[[ Document passage open ]]

Game of Thrones 6x5 does more examination of the world's mistakes, and reveals the cost in a most tragic, personal way.

Reviewed while listening to Tülpa, which can be relaxing.

**SPOILERS. SERIOUS SPOILERS**

The world is well and truly vicious. People fight, die, fight again, the wheel spinning so erroneously and for so long that we forget the original reason we were fighting in the first place. Someone died from past fighting, and so there is more fighting to avenge them. These are the grander schemes of whole nations and powerful entities. Those with power and great intelligence, who even the best among them wind up serving the wheel. Game of Thrones is but a fantastical analogue of this tragedy. After all, isn't that the point of fantasy? To dilute the horrors of the real world into a story pulled from reality, to more easily internalize it? We fight, we die. We fight again.

[[ Document passage closed ]]

Assigned task 1 ▸ Reproduce the portion of the review starting with "Game of Thrones 6x5" and going on through "can be relaxing.".
Assigned task 2 ▸ Quote every sentence in the review that contains the word "fight" or "fighting".
Assigned task 3 ▸ Determine whether each statement agrees with the review, answering yes or no and quoting the decisive words: (a) The reviewer listened to Tülpa while writing the review. (b) The review is free of spoilers. (c) The review calls Game of Thrones a fantastical analogue of a tragedy.
Rely on the review alone; consult no other source.

[[ Given data open ]]

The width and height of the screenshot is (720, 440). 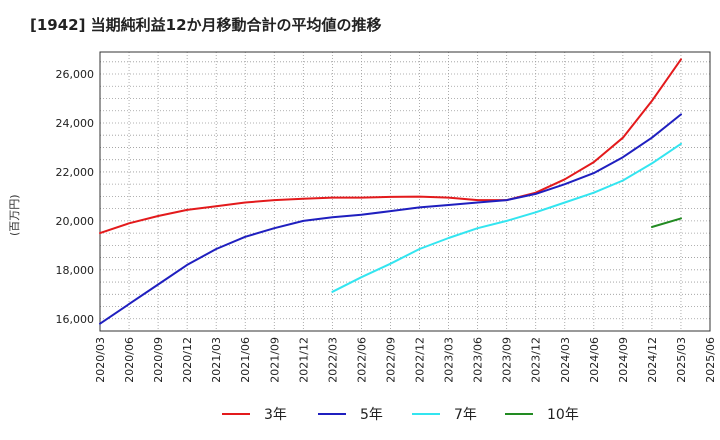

[[ Given data closed ]]

Answer section 1 ▸
Game of Thrones 6x5 does more examination of the world's mistakes, and reveals the cost in a most tragic, personal way.

Reviewed while listening to Tülpa, which can be relaxing.

Answer section 2 ▸
- People fight, die, fight again, the wheel spinning so erroneously and for so long that we forget the original reason we were fighting in the first place.
- Someone died from past fighting, and so there is more fighting to avenge them.
- We fight, we die.
- We fight again.

Answer section 3 ▸
(a) Yes: "Reviewed while listening to Tülpa, which can be relaxing."
(b) No: "SPOILERS. SERIOUS SPOILERS"
(c) Yes: "Game of Thrones is but a fantastical analogue of this tragedy."